Copy the rows again, from the line containing "Where should I" through the end of the rows, and change "dropdown arrow" to "drop-down arrow" while leaving everything else as it is. Don't include the pictures in your answer.
►
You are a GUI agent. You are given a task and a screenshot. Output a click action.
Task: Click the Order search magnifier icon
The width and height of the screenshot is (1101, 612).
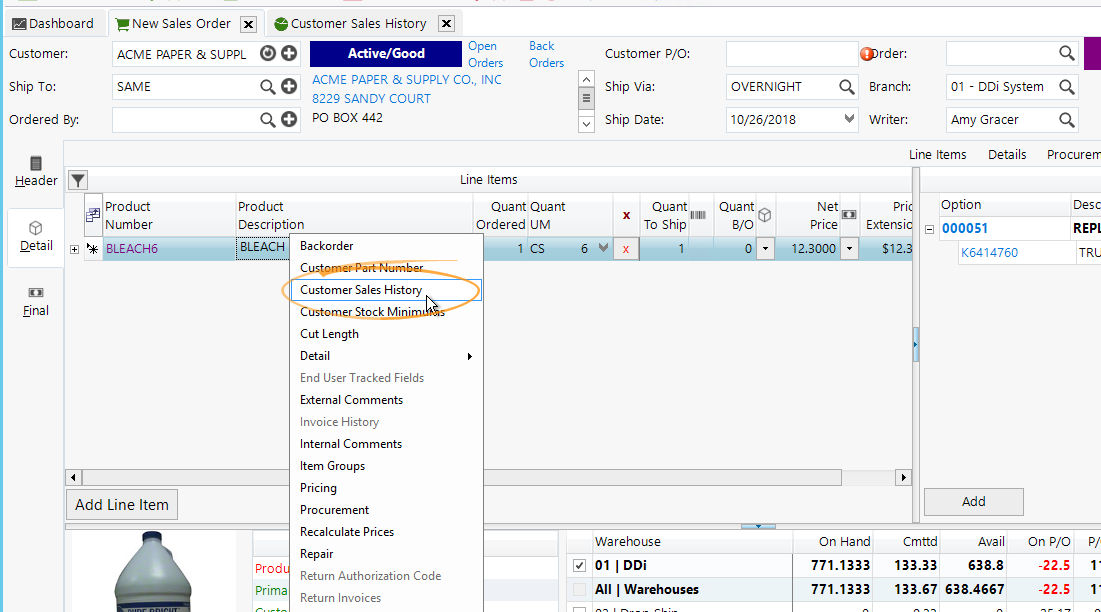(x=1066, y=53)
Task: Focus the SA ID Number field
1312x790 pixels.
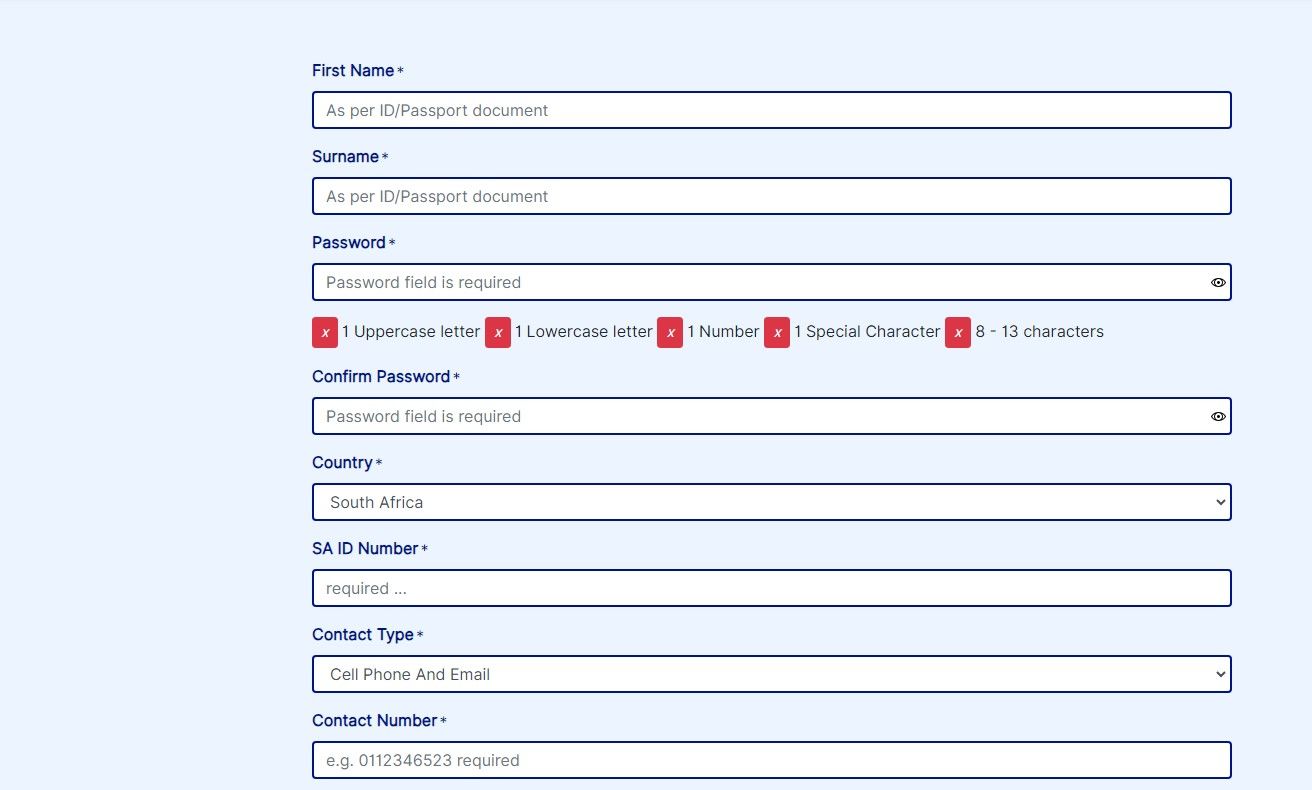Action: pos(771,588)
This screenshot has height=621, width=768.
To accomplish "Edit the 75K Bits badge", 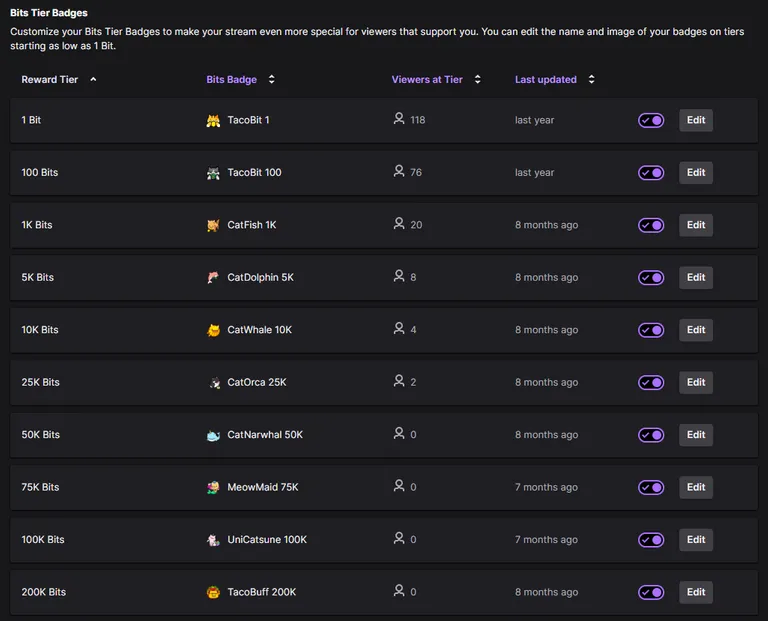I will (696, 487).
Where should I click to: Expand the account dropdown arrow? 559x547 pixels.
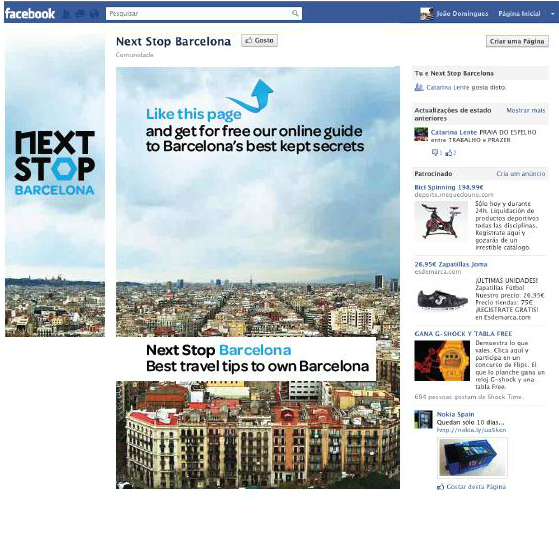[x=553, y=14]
◄
* Result for this exercise
Where should I click to: Expand the account drop-down arrow? 559x547 pixels.
[x=553, y=14]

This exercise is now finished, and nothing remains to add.